Am vergangenen Mittwoch wurde Lina E. vom Oberlandesgericht Dresden wegen mehrerer Angriffe auf Rechtsextreme zu fünf Jahren und drei Monaten Gefängnis verurteilt. Auch drei Männer wurden verurteilt. Jetzt haben sie Revision gegen das Urteil eingelegt. Eine Sprecherin des Oberlandesgerichts Dresden sagte, die Akten werden dem Bundesgerichtshof übergeben, allerdings müsse das Urteil der Kammer erst schriftlich vorliegen. Wie lange das Revisionsverfahren dauert, ist noch nicht klar.

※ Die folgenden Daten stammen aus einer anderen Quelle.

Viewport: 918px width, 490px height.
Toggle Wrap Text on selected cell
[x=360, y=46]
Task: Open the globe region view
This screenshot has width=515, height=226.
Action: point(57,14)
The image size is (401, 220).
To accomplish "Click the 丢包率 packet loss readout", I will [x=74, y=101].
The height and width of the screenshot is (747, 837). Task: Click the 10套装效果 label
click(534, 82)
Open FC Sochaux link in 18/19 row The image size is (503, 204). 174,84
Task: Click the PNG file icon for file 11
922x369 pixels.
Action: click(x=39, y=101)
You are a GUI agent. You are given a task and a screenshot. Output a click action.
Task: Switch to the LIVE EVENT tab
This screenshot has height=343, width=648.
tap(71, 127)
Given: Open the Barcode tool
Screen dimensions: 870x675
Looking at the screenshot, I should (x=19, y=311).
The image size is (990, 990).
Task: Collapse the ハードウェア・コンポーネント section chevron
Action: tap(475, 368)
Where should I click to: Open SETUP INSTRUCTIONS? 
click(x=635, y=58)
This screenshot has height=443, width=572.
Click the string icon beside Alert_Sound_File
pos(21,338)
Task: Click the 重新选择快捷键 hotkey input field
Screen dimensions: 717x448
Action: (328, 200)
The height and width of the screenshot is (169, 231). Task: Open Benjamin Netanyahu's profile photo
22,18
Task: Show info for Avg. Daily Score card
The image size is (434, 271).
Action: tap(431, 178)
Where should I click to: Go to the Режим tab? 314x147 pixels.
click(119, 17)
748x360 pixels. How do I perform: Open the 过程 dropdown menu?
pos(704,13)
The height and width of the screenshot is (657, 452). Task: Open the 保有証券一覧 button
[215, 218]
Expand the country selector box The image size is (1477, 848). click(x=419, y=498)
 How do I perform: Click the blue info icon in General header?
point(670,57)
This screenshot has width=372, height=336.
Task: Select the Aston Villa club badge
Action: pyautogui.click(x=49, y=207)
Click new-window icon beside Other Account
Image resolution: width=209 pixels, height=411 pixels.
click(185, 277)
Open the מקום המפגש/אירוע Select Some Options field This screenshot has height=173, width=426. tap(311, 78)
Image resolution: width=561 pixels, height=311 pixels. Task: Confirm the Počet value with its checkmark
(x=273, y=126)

Aktuell ist die Studentin gegen Auflagen auf freiem Fuß. Lina E. muss sich aber zweimal pro Woche bei der Polizei melden. Außerdem muss sie ihren Personalausweis und ihren Reisepass abgeben. Den Rest ihrer Haftstrafe muss sie erst absitzen, wenn das Urteil rechtskräftig wird. Rund zweieinhalb Jahre saß die 28-jährige Studentin bereits in Untersuchungshaft.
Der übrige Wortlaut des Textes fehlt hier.